Michela Taufer
Designing for Trust, Transparency, and Efficiency in Scientific Computing
Michela Taufer, an AAAS Fellow and ACM Distinguished Scientist, is the MathWorks Professor at the University of Tennessee, Knoxville.
Scientific computing is entering a regime where nondeterminism, opaque AI decisions, and energy costs are no longer edge cases—they define everyday practice at scale. In this keynote, I will present practical methods that make modern scientific workflows more trustworthy, transparent, and efficient. I will demonstrate how graph-based analysis can pinpoint the sources of nondeterminism in large HPC simulations; how fine-grained provenance can make AI-driven workflows auditable and easier to explain; and how predictive engines can avoid redundant computation in neural architecture search, cutting both runtime and energy. I will conclude with a broader vision: scientific ecosystems that intentionally couple data, experiments, and computation—so results are not only faster, but also reproducible, explainable, and ready for reliable reuse.
Anne-Marie Kermarrec
Decentralized Learning at the Edge: Unlocking the Future of AI
Anne-Marie Kermarrec, Full Professor at EPFL, Lausanne, Switzerland
As concerns around data privacy grow, decentralized learning enables collaborative model training without sharing raw data. Yet, exchanging model updates can still leak sensitive information, and system performance is often hindered by stragglers in heterogeneous environments.

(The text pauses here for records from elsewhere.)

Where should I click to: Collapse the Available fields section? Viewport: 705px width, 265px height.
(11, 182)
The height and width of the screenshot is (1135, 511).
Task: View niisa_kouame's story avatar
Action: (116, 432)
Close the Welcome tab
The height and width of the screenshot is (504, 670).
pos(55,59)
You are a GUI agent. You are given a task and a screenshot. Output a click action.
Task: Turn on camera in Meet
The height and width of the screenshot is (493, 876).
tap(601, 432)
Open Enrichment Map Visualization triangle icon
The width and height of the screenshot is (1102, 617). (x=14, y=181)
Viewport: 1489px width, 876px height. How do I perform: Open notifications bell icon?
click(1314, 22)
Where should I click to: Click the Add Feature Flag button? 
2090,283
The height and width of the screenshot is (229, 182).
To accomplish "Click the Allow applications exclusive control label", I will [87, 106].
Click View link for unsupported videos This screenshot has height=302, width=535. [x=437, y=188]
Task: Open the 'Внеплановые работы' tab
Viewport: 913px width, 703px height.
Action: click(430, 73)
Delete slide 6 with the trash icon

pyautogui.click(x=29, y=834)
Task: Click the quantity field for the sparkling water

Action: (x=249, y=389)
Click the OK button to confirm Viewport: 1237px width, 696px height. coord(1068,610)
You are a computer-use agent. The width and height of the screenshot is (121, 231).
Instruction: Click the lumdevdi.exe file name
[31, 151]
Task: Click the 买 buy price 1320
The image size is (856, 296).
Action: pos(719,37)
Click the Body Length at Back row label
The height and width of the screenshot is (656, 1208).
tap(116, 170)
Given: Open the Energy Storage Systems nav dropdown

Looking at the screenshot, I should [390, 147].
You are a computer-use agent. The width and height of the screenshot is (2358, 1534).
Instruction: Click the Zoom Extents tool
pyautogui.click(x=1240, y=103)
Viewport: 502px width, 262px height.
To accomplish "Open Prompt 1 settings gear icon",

In this talk, I will highlight these key challenges and present recent advances in straggler-resilient learning and privacy-preserving protocols. Together, these results pave the way for decentralized learning systems that are both efficient and secure, enabling scalable AI at the edge.
Luca Benini
Sustainable, Pervasive Agentic AI - Nowhere to go, but UP!
Luca Benini holds the chair of digital Circuits and systems at ETHZ and is Full Professor at the Università di Bologna.
Computing is now dominated by generative AI, with focus rapidly shifting from training to (agentic) inference. The fast pace imposed by generative AI scaling laws requires sustained energy efficiency improvements, which cannot be matched simply by classical (Moore’s Law) technology evolution. We must move toward full three-dimensional scaling: UP, in stacking and in scale, is the only way to go. To tackle the challenge, we need to aggressively optimize computing platforms leveraging specialization. However, the design of scalable domain-specific 3D architectures requires actionable understanding of Amdahl’s, Patterson’s, and Little’s laws. In this talk, I will show how to leverage these fundamental laws in computer engineering to design the next generation of AI chips and systems.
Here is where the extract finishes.